Source passage below:
Holly Jayne Stein is an American geologist who is a senior research scientist and a professor emerita, NHM, University of Oslo, Norway. She established the AIRIE (Applied Isotope Research for Industry and the Environment) Program and has led the center since 1995. Her research focuses on the development of the rhenium-osmium (Re-Os) geochronometers. In 2015, she was elected Geochemistry Fellow of the European Association of Geochemistry.

== Education ==
Stein attended Western Illinois University and completed her bachelor’s degree there. She received her master’s and doctorate degrees from the University of North Carolina at Chapel Hill.

== Research and career ==
Stein joined the Department of Geosciences at Colorado State University (CSU) as a senior research scientist in March 1998. She is a professor at CSU and Center for Earth Evolution and Dynamics at the University of Oslo, Norway.

Stein established AIRIE Program in 1995, which is located in CSU. She has been leading the team as a director to date. AIRIE develops Re-Os geochronology and applies the dating techniques to explore various fields ranging from mass extinction to energy resources. The team investigates metallogenesis on ore and petroleum deposits to understand their relationships to geologic processes. AIRIE is also known for its technology of dating molybdenite.

In 2004, Stein developed innovative pyrite Re-Os geochronology and contributed to revealing the presence of a significant amount of atmospheric oxygen in 2.32 billion years ago. Her geochronological analysis provided a better understanding of diverse sedimentary and paleoclimatology mechanisms.

Stein is actively involved in several geological societies and editorial boards, including the Society of Economic Geologists, where she served as vice-president between 1999-2000.

== Awards and honors ==

- 1992 Gilbert Fellowship from the United States Geological Survey
- 1992 Outstanding Woman Alumna Award of Western Illinois University
- 2000 Fulbright Research Fellowship
- 2005 Silver Medal of the Society of Economic Geologists
- 2008 Helmholtz-Humboldt Research Award
- 2015 Geochemistry Fellow of the European Association of Geochemistry
- 2016 Jules Braunstein Memorial Award of the American Association of Petroleum Geologists
- 2020 Bunsen Medal in Geochemistry of the European Geosciences Union
- 2023 Fellow of the American Association for the Advancement of Science
- 2024 Penrose Gold Medal from The Society of Economic Geologists

== Selected publications ==
- Bekker, A., Holland, H., Wang, PL., Rumble III, D., Stein, H. J., Hannah, J. L., Coetzee, L. L., and Beukes, N. J., (2004), Dating the rise of atmospheric oxygen, Nature 427, 117–120.
- Stein, H. J., Markey, R. J., Morgan, J. W., Hannah, J. L., and Scherstén, A., (2001), The remarkable Re–Os chronometer in molybdenite: how and why it works, Terra Nova 13, 479-486.
End of Source passage.
* **Problems and tasks**
1/ Write out the part of the Holly Jayne Stein biography from "Holly Jayne Stein" up to and including "Association of Geochemistry.".
2/ In the Holly Jayne Stein biography, what does the name AIRIE stand for?
The material after this has no connection to the Holly Jayne Stein biography.
Stored data below:
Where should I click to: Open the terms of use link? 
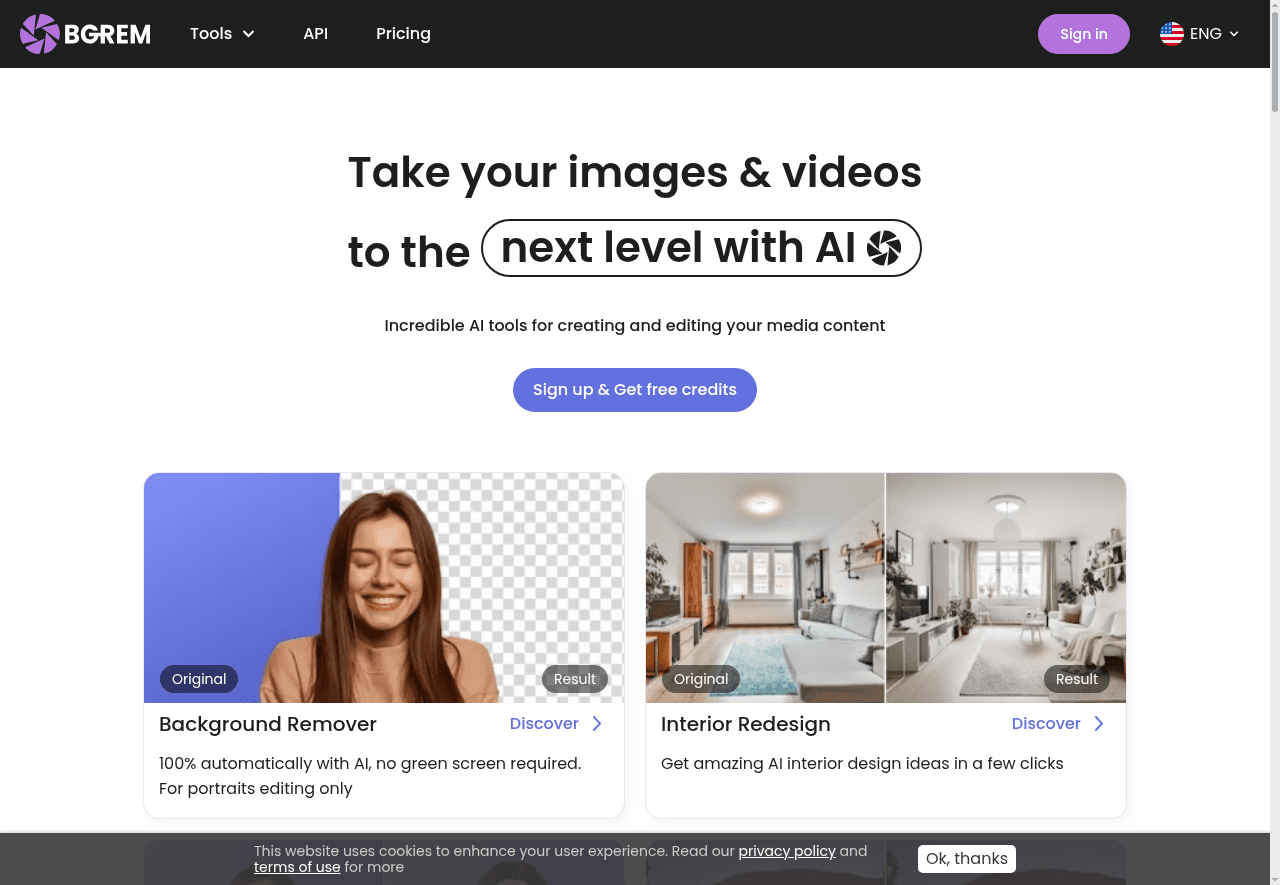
End of Stored data.
* **Answer list**
1/
Holly Jayne Stein is an American geologist who is a senior research scientist and a professor emerita, NHM, University of Oslo, Norway. She established the AIRIE (Applied Isotope Research for Industry and the Environment) Program and has led the center since 1995. Her research focuses on the development of the rhenium-osmium (Re-Os) geochronometers. In 2015, she was elected Geochemistry Fellow of the European Association of Geochemistry.

2/ Applied Isotope Research for Industry and the Environment